The release of One Piece Film: Red had its initial release across theaters in Japan on August 6, 2022. As per usual, the North American subbed and dubbed versions took a couple of months longer to reach overseas. Despite the long wait for the North American release of this film, I can proudly say the wait was well worth it!
I grew up watching the One Piece series as a kid when it aired on Canadian television network, YTV, and the episodes were limited—when dubbed was the only option to watch. But it took the COVID-19 pandemic for me to finally get back into the series when it was added to Netflix. Then, I transitioned to watching the rest of the series on Crunchyroll. While most anime films based on their TV series counterpart are not canon to the main TV series, this one felt the closest to it.

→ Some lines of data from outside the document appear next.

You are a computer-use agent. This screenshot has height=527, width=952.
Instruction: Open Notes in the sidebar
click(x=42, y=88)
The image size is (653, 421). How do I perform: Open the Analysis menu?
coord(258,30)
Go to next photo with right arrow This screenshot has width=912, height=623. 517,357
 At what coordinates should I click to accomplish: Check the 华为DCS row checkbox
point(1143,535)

The premise of One Piece Film: Red was that the most popular singer in the world named Uta was finally going to play a live concert on the island of Elegia (aka the Island of Music). She grew popularly after finding a video transponder snail, and performing on it for the world—sort of like a TikTok star but in the pirate world. With the Navy, World Government, pirates, Luffy and the Straw Hats all watching her perform live, her secret was revealed when Luffy blurted out she was Red-haired Shanks’ daughter—and his childhood friend. Classic Luffy!
I thoroughly enjoyed how the film did not wait too long to reveal this secret, as it was shown in the trailer already. The intelligence of the film was the way in which the various organizations responded to hearing that Uta was Shanks’ daughter—being the daughter of one of the most notorious pirates (and one of the emperors of the sea) was no joke. I appreciated the fact that the events that took place showed me the gravity of the situation with other world powers being concerned rather than telling me it was a world problem.

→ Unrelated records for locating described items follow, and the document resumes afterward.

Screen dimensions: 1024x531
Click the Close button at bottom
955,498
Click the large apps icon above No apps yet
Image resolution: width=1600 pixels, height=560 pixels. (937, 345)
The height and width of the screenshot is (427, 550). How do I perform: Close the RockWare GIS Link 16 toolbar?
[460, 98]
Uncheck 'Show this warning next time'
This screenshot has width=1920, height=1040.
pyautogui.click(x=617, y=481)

Even though One Piece Film: Red had some heavy topics with loneliness and ambition, it still kept its core One Piece values—zaniness and intimate moments, action-packed sequences and always full of heart and hope. The movie also featured some great cameos and surprisingly cute first-time appearances that you will have to see for yourself.
The animation blended a lot of the classic Eiichiro Oda art style with some newer 3D/CGI artwork. It was a lot closer to what the latest seasons of the series have been like, but with a little bit of extra movie budget juice and spinach. The final battle sequence was a spectacle with an array of colours, and even the lack of colours. If you are an anime fan, you know when an attack begins to eliminate colours from the screen, it is crazy power levels. The only exception would probably be the Dragon Ball series where power levels are measured in a different visual manner.

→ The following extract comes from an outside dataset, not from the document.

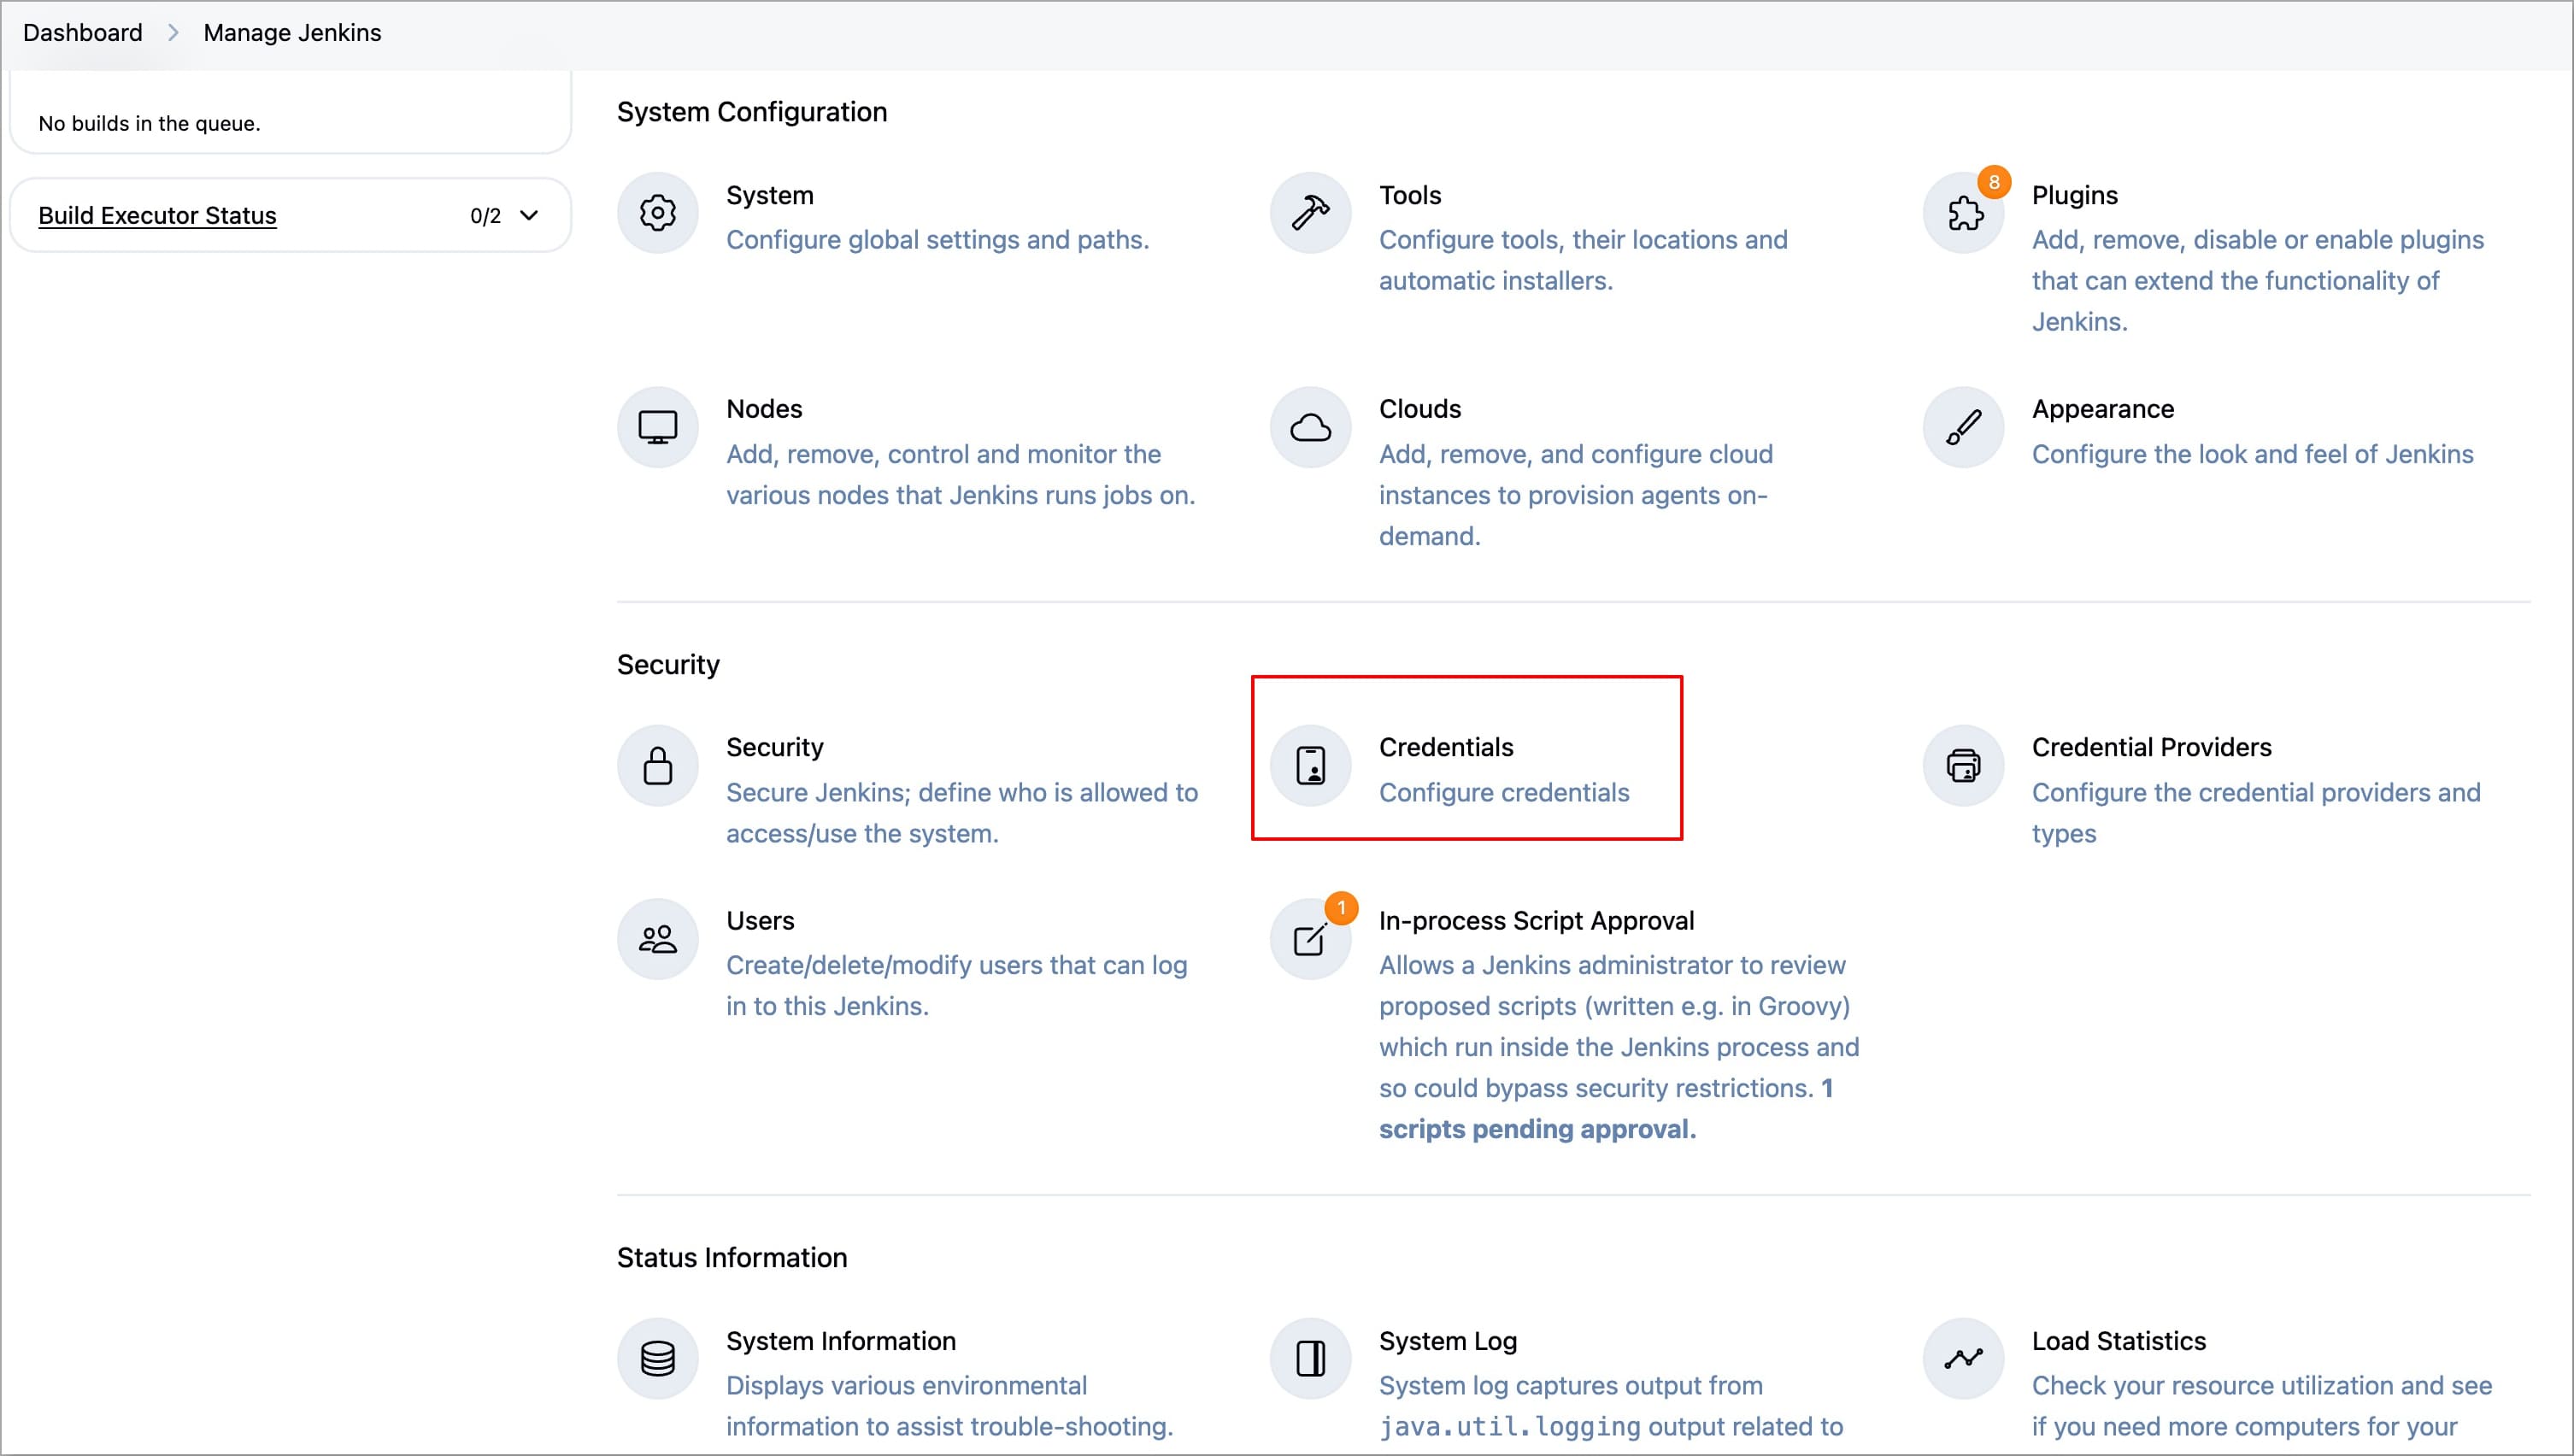
Task: Click the breadcrumb separator arrow after Dashboard
Action: click(173, 33)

“From the beginning of One Piece Film: Red to the end, the film wrapped up in a typical resolute fashion how most One Piece arcs ended.”
It also felt like a Final Fantasy game where the team composition had to be perfect to kill the final boss, and there was even a moment where the enemy’s critical hit box was revealed. Overall, I enjoyed the length of the final battle, and the music to pair with it was just phenomenal. And speaking on the music of the film, it played a lot into the narrative unexpectedly. I was not sure how Uta would fit into the whole drama of her being Shanks’ daughter, but I had a deep feeling there was more to her powers.
From the beginning of One Piece Film: Red to the end, the film wrapped up in a typical resolute fashion how most One Piece arcs ended. One Piece has been known to show that they were not afraid to kill off fan-favourite characters, but not without reason nor lack of flair. Like most anime films based on their TV series, the film was not canonical. However, it provided some insight into more backstory of Shanks, who is a character that still remains quite mysterious in the manga and anime series—even after 1000 episodes!
The movie had a regal style about it, being flashy and emphasizing the key element of music throughout. Every time Uta had a new song to sing matched the gravity and issue of the scene, along with how wonderfully the musical powers were incorporated throughout the film. And while the story wrapped up quite abruptly and some unsurety, it was definitely one of the best One Piece films in a while.
One Piece Film: Red was a true testament that Oda and the other writers still had the guts and the willpower to give fans something fresh and exciting, despite the film not actually being a part of the show. It contained all the lovable Straw Hat members (Zoro did not get lost in this one), along with some notable friends, enemies and frenemies.
If you are a fan of One Piece, this is a must-see film that will have you laughing, hyped out of your cinema seat and bopping to the tracks—maybe even leave you weeping. Japan’s box office has already been blowing up for the last few months since its August release, so I can only imagine how much more it will make across the world.